━━ DATA SUPPLIED

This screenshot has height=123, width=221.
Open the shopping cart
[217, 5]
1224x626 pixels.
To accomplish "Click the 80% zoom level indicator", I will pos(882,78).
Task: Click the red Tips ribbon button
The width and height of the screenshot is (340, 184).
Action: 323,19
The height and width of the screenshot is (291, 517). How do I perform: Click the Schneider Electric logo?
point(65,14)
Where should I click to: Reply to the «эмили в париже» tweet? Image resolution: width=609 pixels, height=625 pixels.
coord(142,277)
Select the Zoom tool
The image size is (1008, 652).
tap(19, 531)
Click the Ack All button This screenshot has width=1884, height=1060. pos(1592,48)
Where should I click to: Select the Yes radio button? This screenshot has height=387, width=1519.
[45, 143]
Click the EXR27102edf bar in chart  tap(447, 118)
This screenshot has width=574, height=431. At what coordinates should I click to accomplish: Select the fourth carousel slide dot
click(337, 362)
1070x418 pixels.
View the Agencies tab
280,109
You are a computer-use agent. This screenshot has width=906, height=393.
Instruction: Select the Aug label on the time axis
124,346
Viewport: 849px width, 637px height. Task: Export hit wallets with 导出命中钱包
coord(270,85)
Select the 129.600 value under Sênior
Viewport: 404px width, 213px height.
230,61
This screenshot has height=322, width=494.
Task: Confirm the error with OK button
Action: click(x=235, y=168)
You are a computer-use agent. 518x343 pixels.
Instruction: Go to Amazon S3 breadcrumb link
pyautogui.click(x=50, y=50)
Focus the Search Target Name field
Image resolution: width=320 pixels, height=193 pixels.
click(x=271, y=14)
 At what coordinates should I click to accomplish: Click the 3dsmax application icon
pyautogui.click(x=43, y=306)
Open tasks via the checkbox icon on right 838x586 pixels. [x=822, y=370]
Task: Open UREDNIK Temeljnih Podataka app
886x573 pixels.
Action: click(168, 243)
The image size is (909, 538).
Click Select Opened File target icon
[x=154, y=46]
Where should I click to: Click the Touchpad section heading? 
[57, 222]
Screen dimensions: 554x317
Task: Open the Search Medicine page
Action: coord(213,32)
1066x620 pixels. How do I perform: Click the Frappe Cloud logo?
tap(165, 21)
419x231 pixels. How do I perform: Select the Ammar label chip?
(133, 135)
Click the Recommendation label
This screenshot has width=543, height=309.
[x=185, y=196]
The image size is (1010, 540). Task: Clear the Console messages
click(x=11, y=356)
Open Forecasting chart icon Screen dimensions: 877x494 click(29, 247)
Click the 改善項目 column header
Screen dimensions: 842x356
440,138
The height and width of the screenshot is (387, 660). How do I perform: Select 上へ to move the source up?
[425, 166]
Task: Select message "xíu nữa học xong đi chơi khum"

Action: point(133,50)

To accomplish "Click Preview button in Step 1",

━━━━

* **PROBLEM DETAILS**: Copy out all of the material above word for word, keeping every line unchanged.

* **ANSWER TO THIS TASK**:
This screenshot has height=123, width=221.
Open the shopping cart
[217, 5]
1224x626 pixels.
To accomplish "Click the 80% zoom level indicator", I will pos(882,78).
Task: Click the red Tips ribbon button
The width and height of the screenshot is (340, 184).
Action: 323,19
The height and width of the screenshot is (291, 517). How do I perform: Click the Schneider Electric logo?
point(65,14)
Where should I click to: Reply to the «эмили в париже» tweet? Image resolution: width=609 pixels, height=625 pixels.
coord(142,277)
Select the Zoom tool
The image size is (1008, 652).
tap(19, 531)
Click the Ack All button This screenshot has width=1884, height=1060. pos(1592,48)
Where should I click to: Select the Yes radio button? This screenshot has height=387, width=1519.
[45, 143]
Click the EXR27102edf bar in chart  tap(447, 118)
This screenshot has width=574, height=431. At what coordinates should I click to accomplish: Select the fourth carousel slide dot
click(337, 362)
1070x418 pixels.
View the Agencies tab
280,109
You are a computer-use agent. This screenshot has width=906, height=393.
Instruction: Select the Aug label on the time axis
124,346
Viewport: 849px width, 637px height. Task: Export hit wallets with 导出命中钱包
coord(270,85)
Select the 129.600 value under Sênior
Viewport: 404px width, 213px height.
230,61
This screenshot has height=322, width=494.
Task: Confirm the error with OK button
Action: click(x=235, y=168)
You are a computer-use agent. 518x343 pixels.
Instruction: Go to Amazon S3 breadcrumb link
pyautogui.click(x=50, y=50)
Focus the Search Target Name field
Image resolution: width=320 pixels, height=193 pixels.
click(x=271, y=14)
 At what coordinates should I click to accomplish: Click the 3dsmax application icon
pyautogui.click(x=43, y=306)
Open tasks via the checkbox icon on right 838x586 pixels. [x=822, y=370]
Task: Open UREDNIK Temeljnih Podataka app
886x573 pixels.
Action: click(168, 243)
The image size is (909, 538).
Click Select Opened File target icon
[x=154, y=46]
Where should I click to: Click the Touchpad section heading? 
[57, 222]
Screen dimensions: 554x317
Task: Open the Search Medicine page
Action: coord(213,32)
1066x620 pixels. How do I perform: Click the Frappe Cloud logo?
tap(165, 21)
419x231 pixels. How do I perform: Select the Ammar label chip?
(133, 135)
Click the Recommendation label
This screenshot has width=543, height=309.
[x=185, y=196]
The image size is (1010, 540). Task: Clear the Console messages
click(x=11, y=356)
Open Forecasting chart icon Screen dimensions: 877x494 click(29, 247)
Click the 改善項目 column header
Screen dimensions: 842x356
440,138
The height and width of the screenshot is (387, 660). How do I perform: Select 上へ to move the source up?
[425, 166]
Task: Select message "xíu nữa học xong đi chơi khum"

Action: point(133,50)

To accomplish "Click Preview button in Step 1",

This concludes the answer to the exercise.